╭─ Information supplied

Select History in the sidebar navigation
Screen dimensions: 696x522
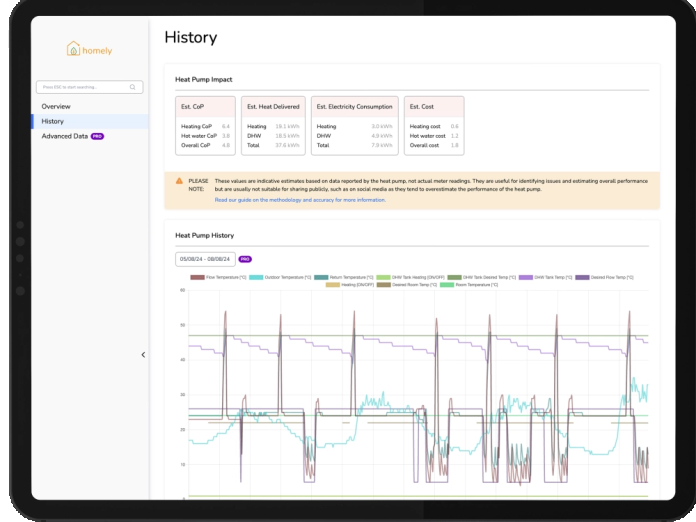53,121
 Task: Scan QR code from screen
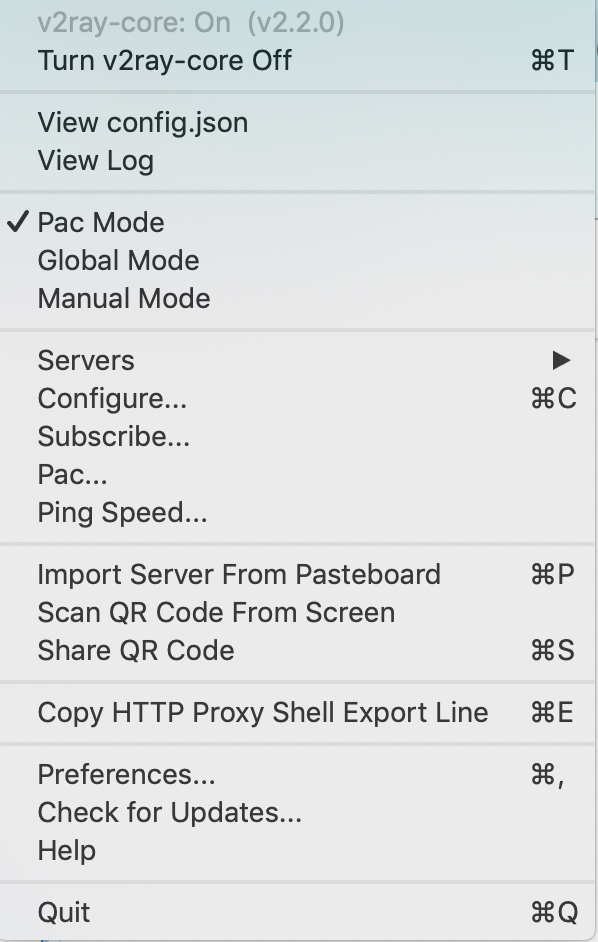[215, 612]
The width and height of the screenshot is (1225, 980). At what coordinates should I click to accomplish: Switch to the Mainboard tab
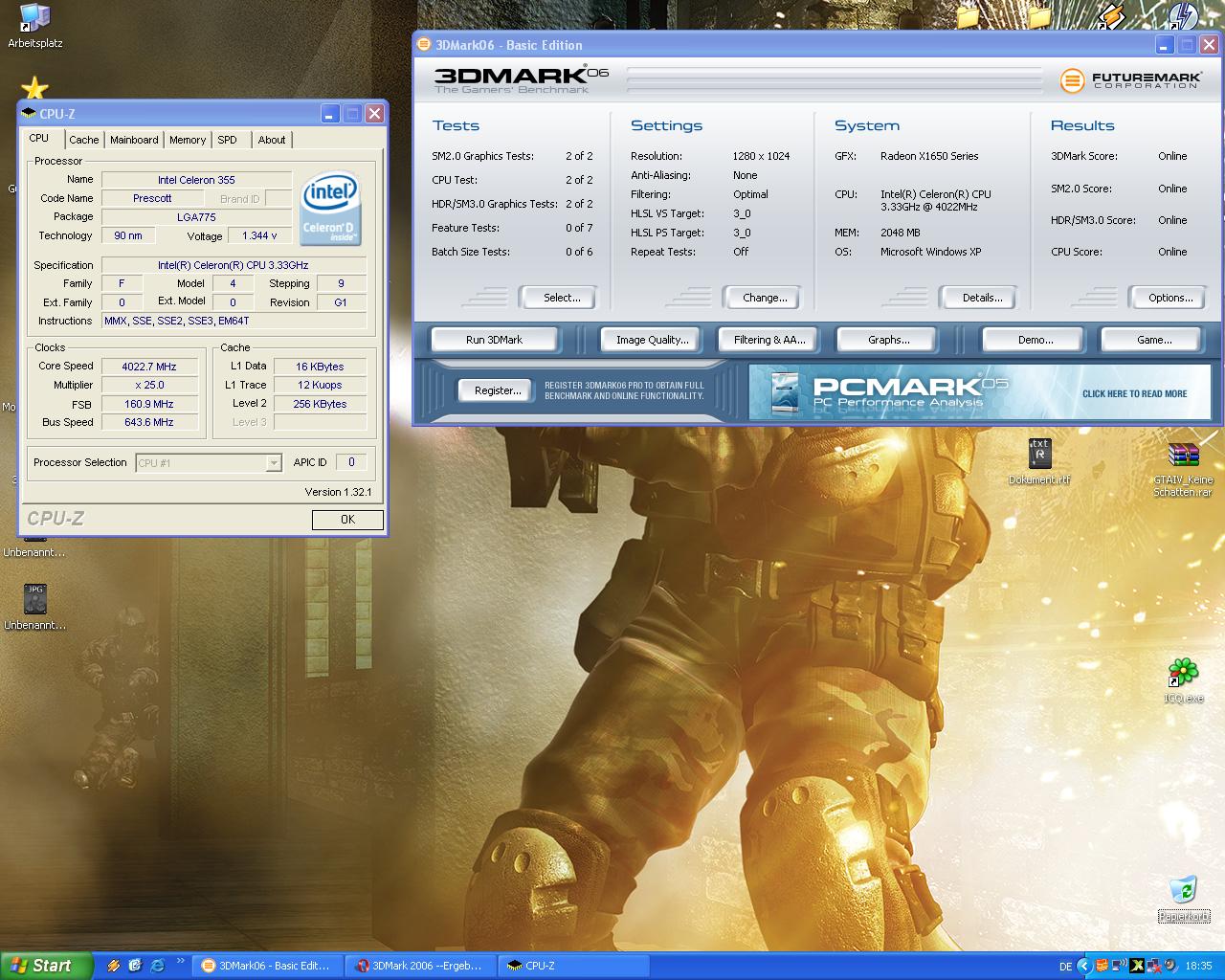[x=134, y=140]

╰─

Task instructions:
Retype the records above exactly. Leave the pictures out.

Response:
Select History in the sidebar navigation
Screen dimensions: 696x522
53,121
 Task: Scan QR code from screen
[215, 612]
The width and height of the screenshot is (1225, 980). At what coordinates should I click to accomplish: Switch to the Mainboard tab
[x=134, y=140]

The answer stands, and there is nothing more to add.